API Reference

Webhooks

This page will help you understand how to receive real-time notification

What are webhooks?

A webhook is a URL on your server where we send payloads for events. For example, When you run payroll using eazipay, the payroll is being executed within myeazipay system and may take a while before every employee is fully processed. You can implement a webhook on your server that listens to the payroll status as it executes. Your server is notified each time a payroll transaction completes successfully or fails.

Receiving an event

All you have to do to receive the event is to create an unauthenticated POST route on your application.
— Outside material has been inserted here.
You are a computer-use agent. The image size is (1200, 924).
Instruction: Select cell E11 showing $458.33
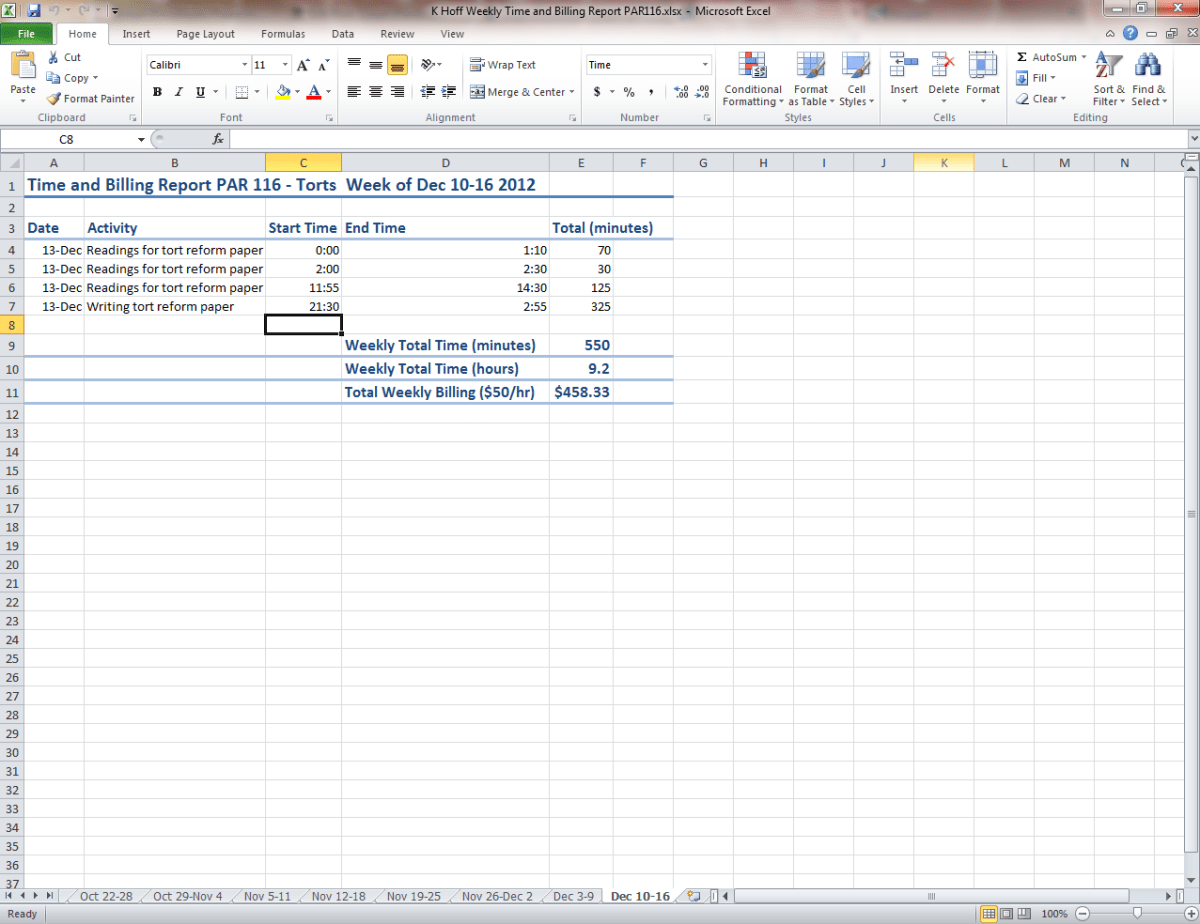click(x=581, y=393)
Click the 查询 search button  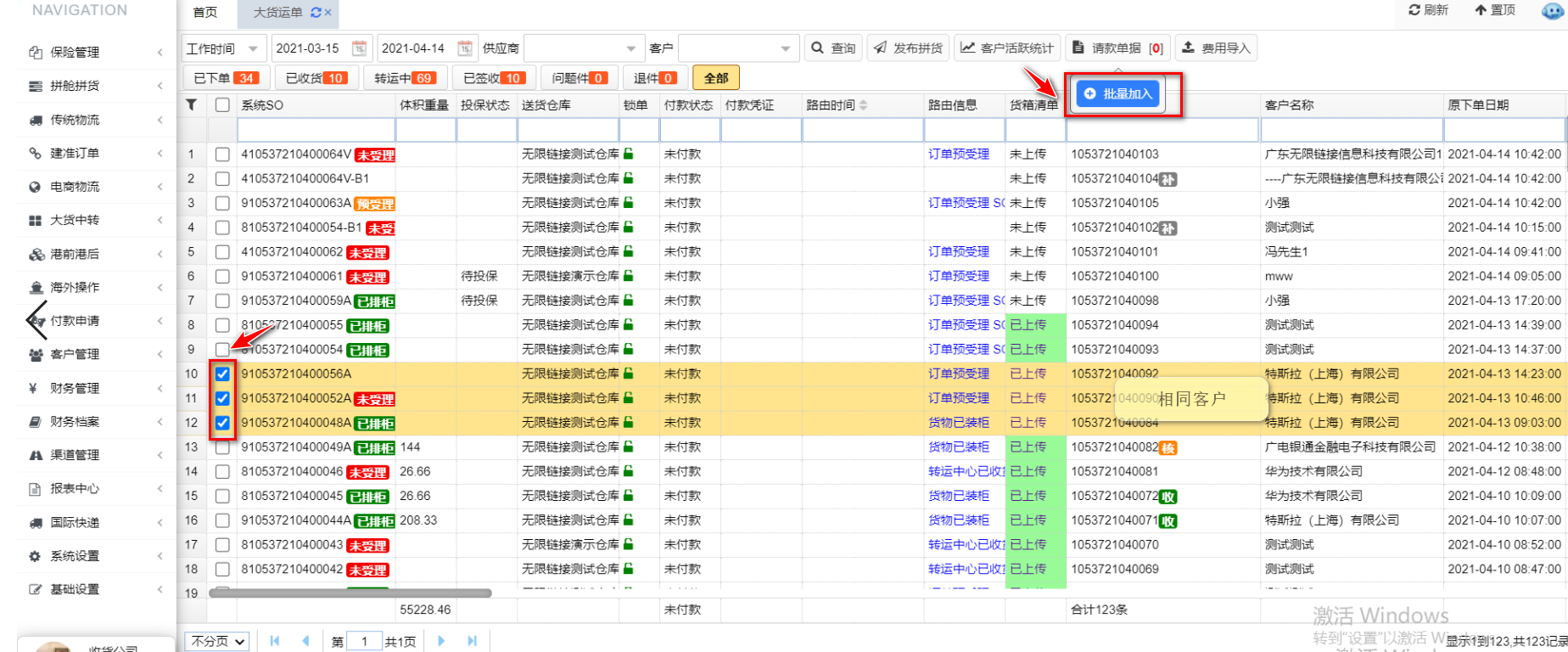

The event object is sent as JSON in the request body.

// ExpressJs
app.post("/my/server/webhook/url", function(req, res) {
    // Retrieve the request's body
    var event = req.body;
    // Do something with event
    res.send(200);
});

<?php
// The request's body is parsed as JSON
$input = @file_get_contents("php://input");
$event = json_decode($input);
// Use the $event...
http_response_code(200); // PHP 5.4 or greater
?>

from flask import Flask, request, jsonify

app = Flask(__name__)

@app.route('/my/server/webhook/url', methods=['POST'])
def handle_webhook():
    try:
        # Retrieve the request's JSON body
        event = request.json

        # Do something with the event

        return jsonify({'status': 'success'}), 200

    except Exception as e:
        return jsonify({'error': str(e)}), 500

if __name__ == '__main__':
    app.run(port=5000)  # Change the port as needed

Verifying events

It is important to verify that events originate from myeazipay to avoid delivering value based on a counterfeit event.
Valid events are raised with an header x-eazipay-signature which is essentially a HMAC SHA512 signature of the event payload signed using your webhook_hash_key.
The webhook_hash_key is a SHA256 hash of your API token.
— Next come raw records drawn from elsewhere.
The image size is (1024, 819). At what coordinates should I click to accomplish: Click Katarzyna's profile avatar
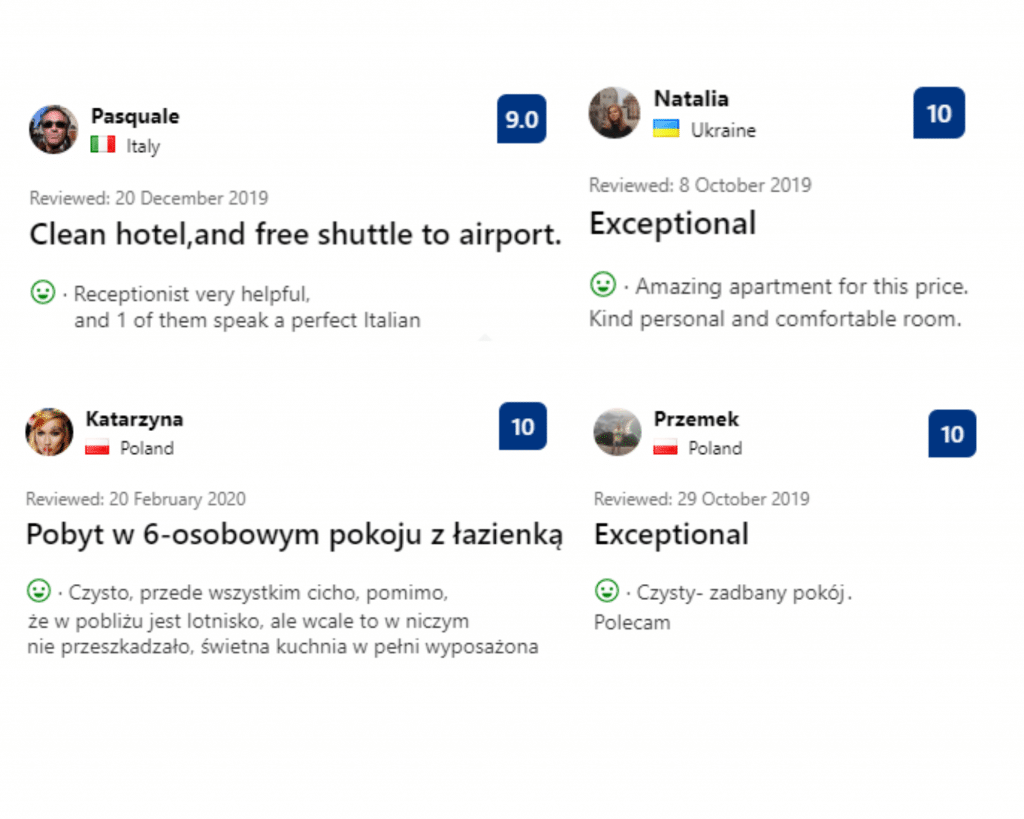click(49, 432)
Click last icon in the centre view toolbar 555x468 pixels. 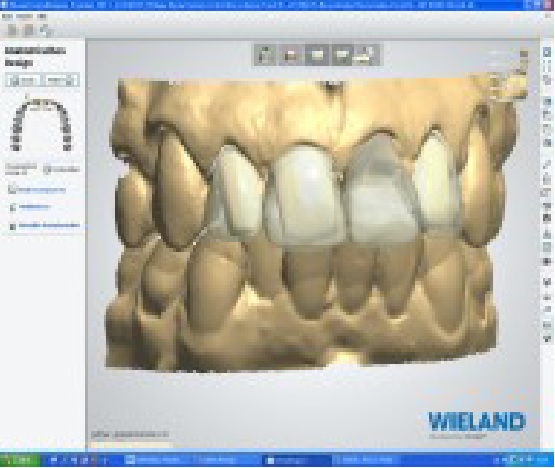367,55
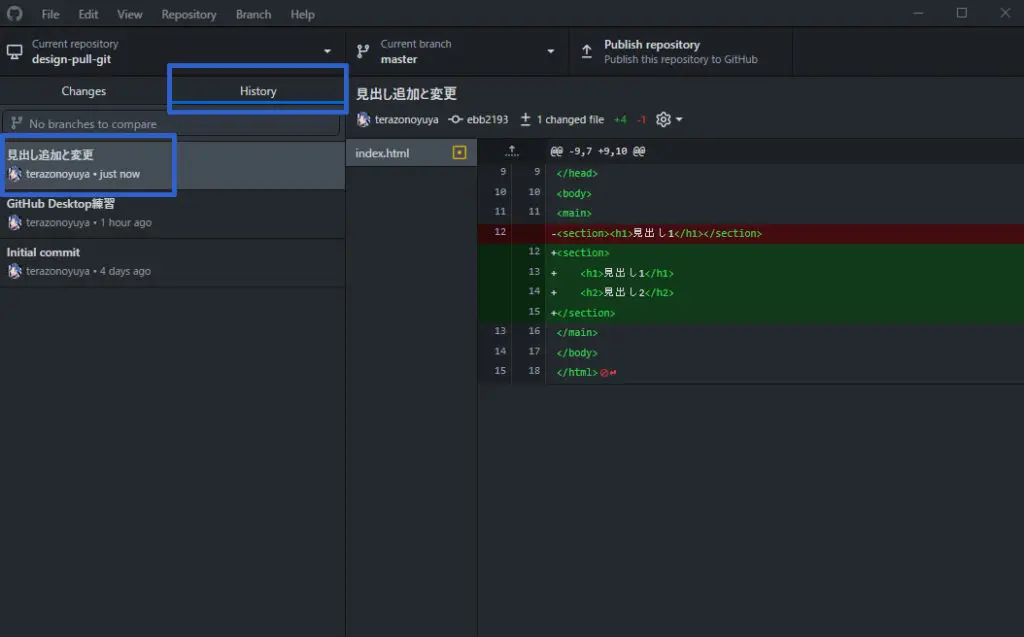
Task: Switch to the History tab
Action: (258, 91)
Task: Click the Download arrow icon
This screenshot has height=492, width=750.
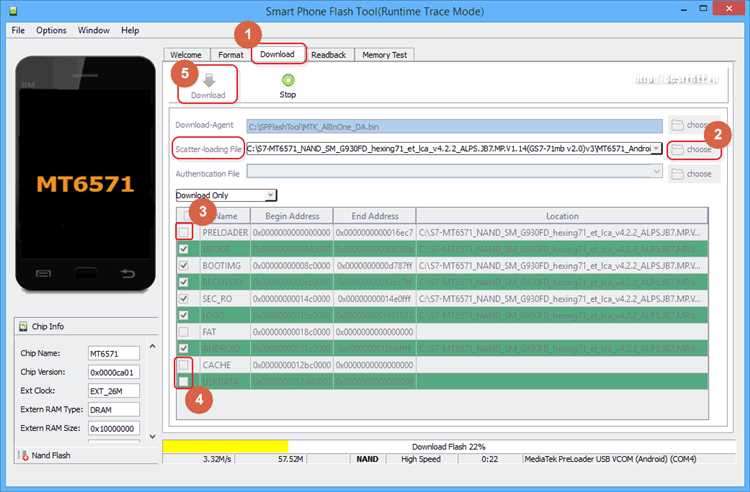Action: (208, 79)
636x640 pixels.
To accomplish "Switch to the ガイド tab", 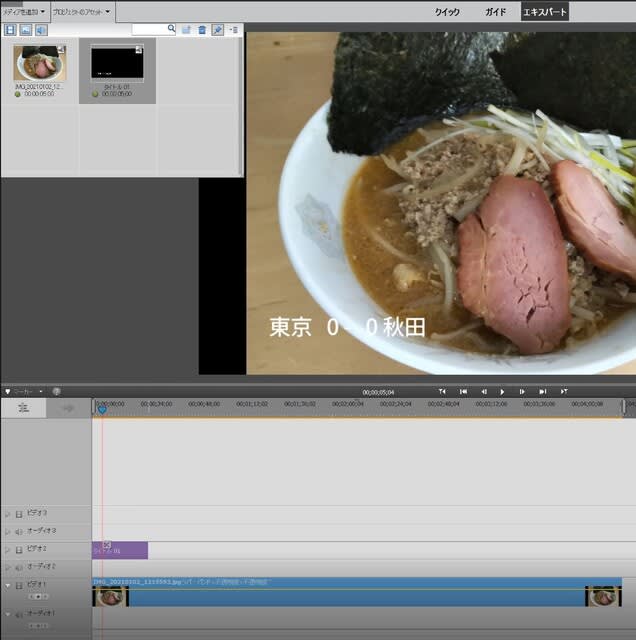I will pos(495,12).
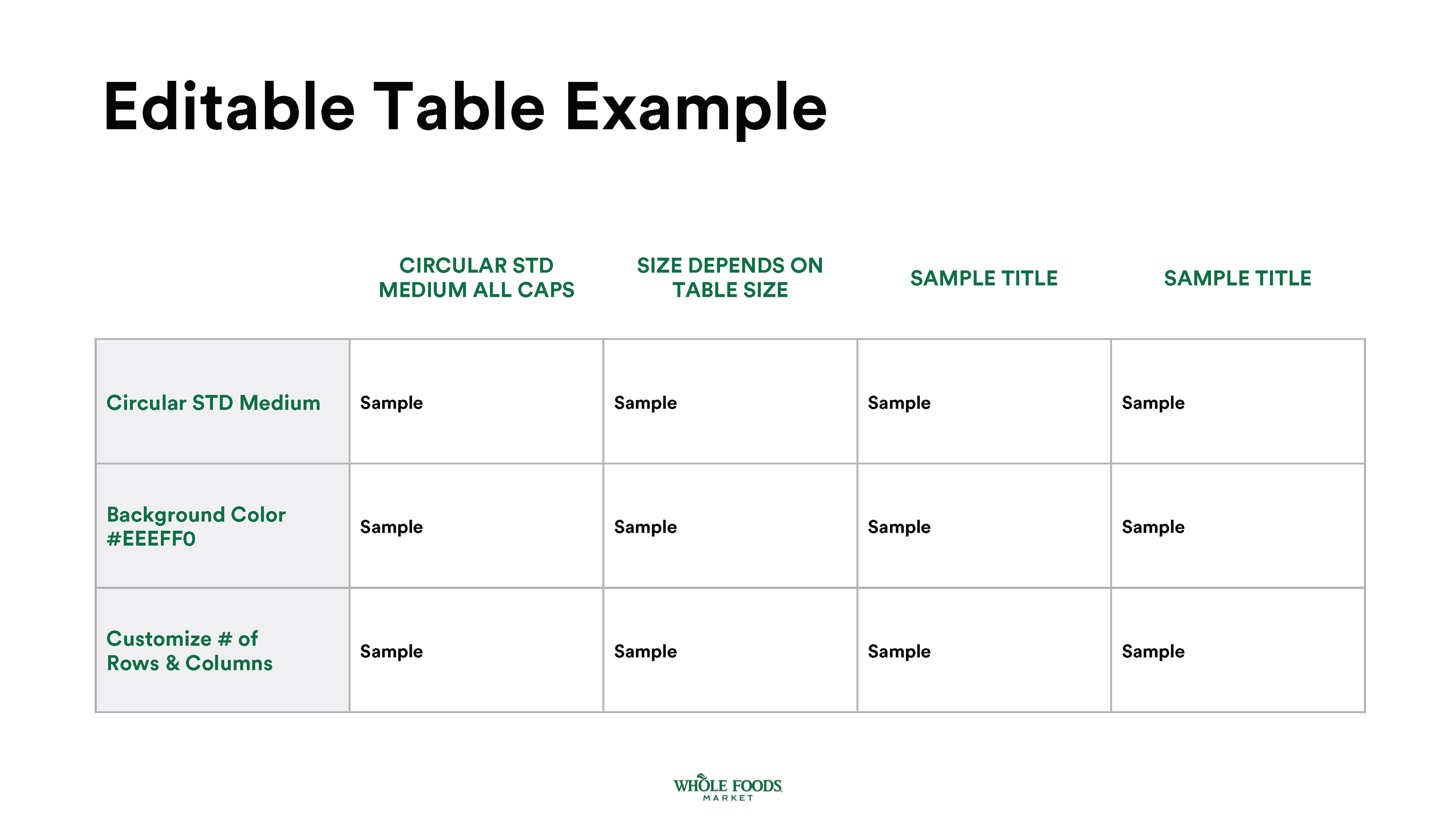Image resolution: width=1456 pixels, height=819 pixels.
Task: Select the last column SAMPLE TITLE header
Action: (1237, 278)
var crypto = require('crypto');
var secret = process.env.SECRET_KEY;
var webhookHashKey = crypto.createHash("sha256").update(secret).digest("hex");
// Using Express
app.post("/my/webhook/url", function(req, res) {
    //validate event
    var hash = crypto.createHmac('sha512', webhookHashKey).update(JSON.stringify(req.body)).digest('hex');
    if (hash === req.headers['x-eazipay-signature']) {
        // Retrieve the request's body
        var event = req.body;
        // Do something with event  
    }
    res.send(200);
});

<?php
// only a post with lenco signature header gets our attention
if ((strtoupper($_SERVER['REQUEST_METHOD']) != 'POST' ) || !array_key_exists('HTTP_X_LENCO_SIGNATURE', $_SERVER) ) 
    exit();
// Retrieve the request's body
$input = @file_get_contents("php://input");
define('LENCO_SECRET_KEY','SECRET_KEY');
$webhook_hash_key = hash("sha256", LENCO_SECRET_KEY);
// validate event do all at once to avoid timing attack
if($_SERVER['HTTP_X_EAZIPAY_SIGNATURE'] !== hash_hmac('sha512', $input, $webhook_hash_key))
    exit();
http_response_code(200);
// parse event (which is json string) as object
// Do something - that will not take long - with $event
$event = json_decode($input);
exit();
?>

from flask import Flask, request, jsonify
import hashlib
import hmac
import os

app = Flask(__name__)

# Replace 'YOUR_SECRET_KEY' with your actual secret key
SECRET_KEY = os.getenv('SECRET_KEY', 'YOUR_SECRET_KEY')

# Calculate webhook hash key using SHA256
webhook_hash_key = hashlib.sha256(SECRET_KEY.encode()).hexdigest()

@app.route('/my/webhook/url', methods=['POST'])
def handle_webhook():
    try:
        # Validate event
        received_signature = request.headers.get('x-eazipay-signature', '')
        computed_hash = hmac.new(webhook_hash_key.encode(), request.data, hashlib.sha512).hexdigest()

        if computed_hash == received_signature:
            # Retrieve the request's JSON body
            event = request.get_json()

            # Do something with the event

            return jsonify({'status': 'success'}), 200

    except Exception as e:
        return jsonify({'error': str(e)}), 500

    return jsonify({'status': 'unauthorized'}), 401

if __name__ == '__main__':
    app.run(port=5000)  # Change the port as needed

Responding to an event

You should respond to an event with a 200 OK. We consider this an acknowledgement by your application. If your application responds with any status outside of either 200, 201, or 202, we will consider it unacknowledged and thus, continue to send it every hour for 12 hours. You don't need to send a request body or some other parameter as it would be discarded - we only pay attention to the status code.

If your application is likely to start a long running task in response to the event, Eazipay may timeout waiting for the response and would ultimately consider the event unacknowledged and queue to be raised later. You can mitigate duplicity by having your application respond immediately with a 200 before it goes on to perform the rest of the task.